Credit analysis refers to a kind of detailed consideration of a corporation or similar agency which issues debt. It is performed by managers of bond portfolios and investors. They seek to determine the ability of the borrower to cover their obligations of debt with this type of analysis. The ultimate goal is to discern the correct amount of default risk which investing in that specific agency or company will entail.
There are a number of different considerations in performing this credit analysis. Some of these are fixed expenses, operating margins, cash flows, and overhead costs. These are also considered in equity analysis, yet with a different emphasis. It is true that stronger credit ratings do not equate to any guarantee of impressive share price performance. Yet when investors grasp a company’s credit ratings and the implications, they are able to better assess both the debt and equity results for a given corporation.
Financial elements of a particular company are extremely important in credit analysis. Analysts will consider incoming revenues as well as costs and expenses of the corporation. These will be assessed both as stand-alone values and versus the competitors in the industry. For a firm to be considered strong where credit is concerned, its overhead must permit it to attain better than average profit levels in all points of the business life cycle. Even in a downturn in the economy, stronger companies can deliver results which are higher than average for the industry. Stronger firms also can demonstrate pricing power. This represents the capability of passing on cost increases for inputs and raw materials to the customers via higher prices.
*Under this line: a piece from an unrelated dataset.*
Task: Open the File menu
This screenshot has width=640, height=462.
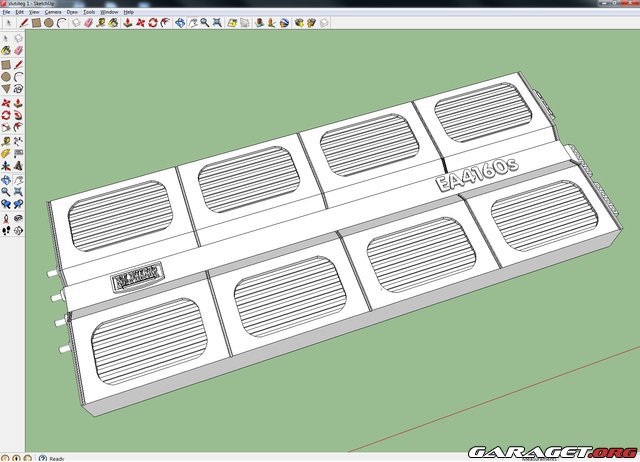Action: point(6,12)
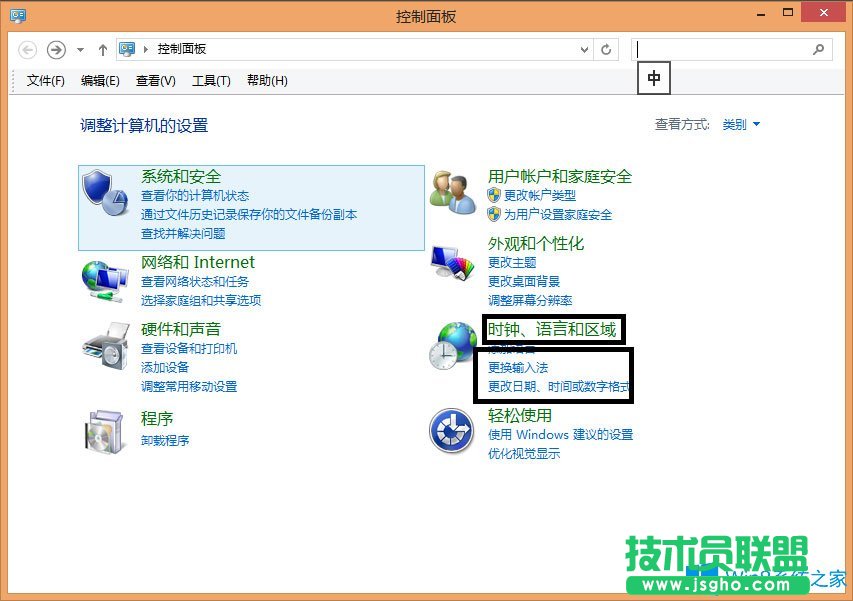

Competitive position is also important in a thorough credit analysis. Only companies which are strong competitively will be capable of maintaining their financial performances in the future. Companies which are highly competitive show long-running positive trends and abilities with quality of service, development of new products, and customer retention and satisfaction levels. It also helps a company’s competitive position when there are effective barriers to competition. These can be in the form of protective regulations, substantial copyright and/or patent protections, or agreements on licensing, permits, and franchising.
The business environment is a third area of consideration for those performing credit analyses. This refers to three primary areas known as country risk, currency risk, and industry risk. Country risk relates to the ways in which the business activities of the enterprise can be negatively impacted by changes in the tax, regulatory, social, legal, and political regimes in those nations where they have a significant business presence.
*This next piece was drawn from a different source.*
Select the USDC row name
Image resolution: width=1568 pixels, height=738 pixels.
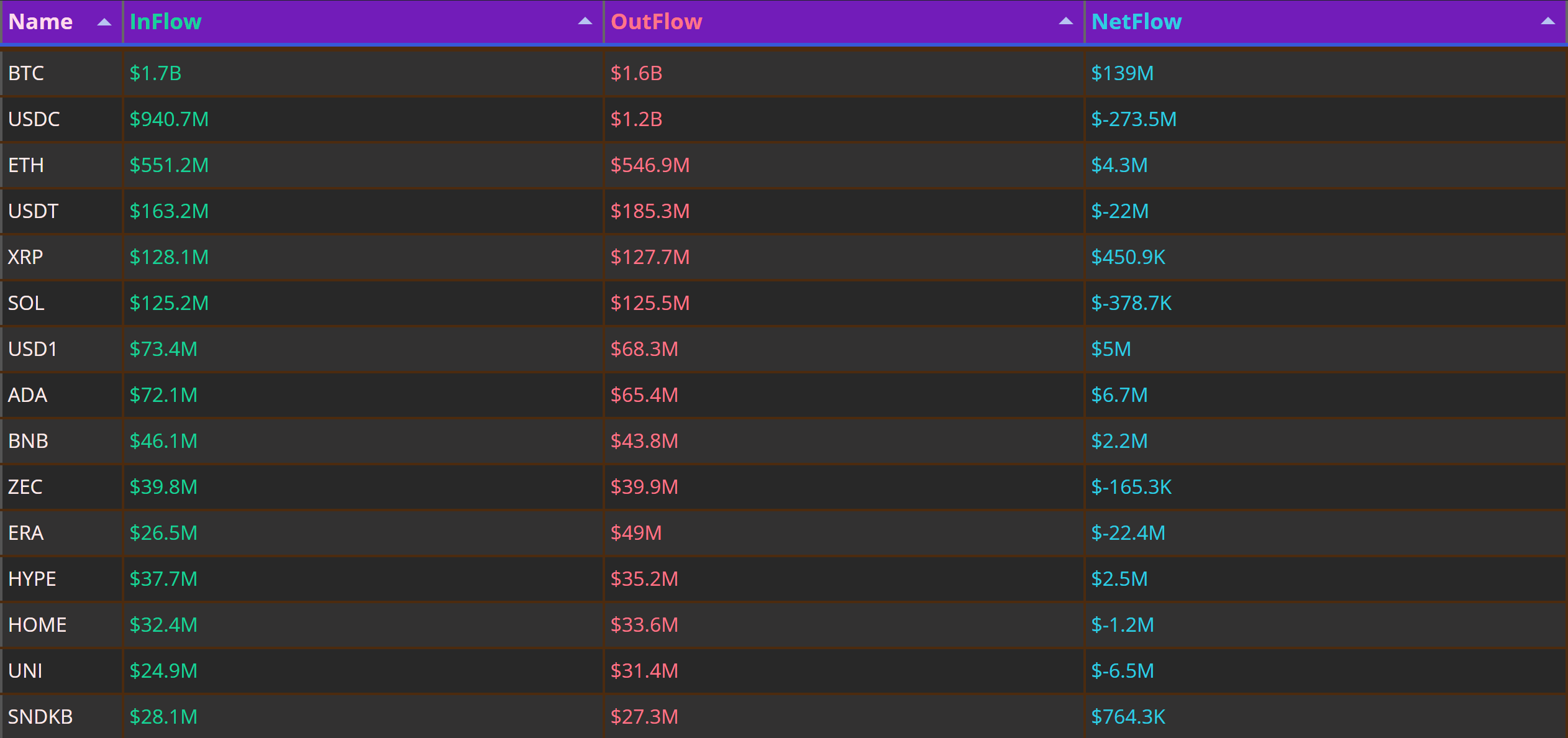34,119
Currency risk simply refers to the effects of drastic foreign exchange movements on both the corporate balance sheet and the company’s capabilities of sourcing raw materials and other inputs or of selling their goods and products abroad. Industry risk pertains to the dynamics of the business, regulatory regime, and legal and market elements within the industry. These considerations can impact not only the industry but a particular company being evaluated by credit analysis.
Looking at some examples of this can help to better understand the concept. Where there are currency exposures throughout the supply chain, the company could hedge these appropriately in the futures markets. Another example is that the company may know its earnings will not change much even as their industry segment progresses along a change in technology.
There are many parallels between credit ratings of even different borrowing entities. This is why though the risk profile on an AAA-rated state government is less than that of an AAA-rated corporation, triple A rated borrowers in either scenario will always be far safer and less risky than the comparable B- and especially C-rated borrowers in each field. As an example, the A-rated S&P 500 companies boasted an average return of 10.74% in the period ending August 30th of 2013. For those same S&P companies with BB or lower credit ratings, their average return over the identical time period proved to be only 6.53%.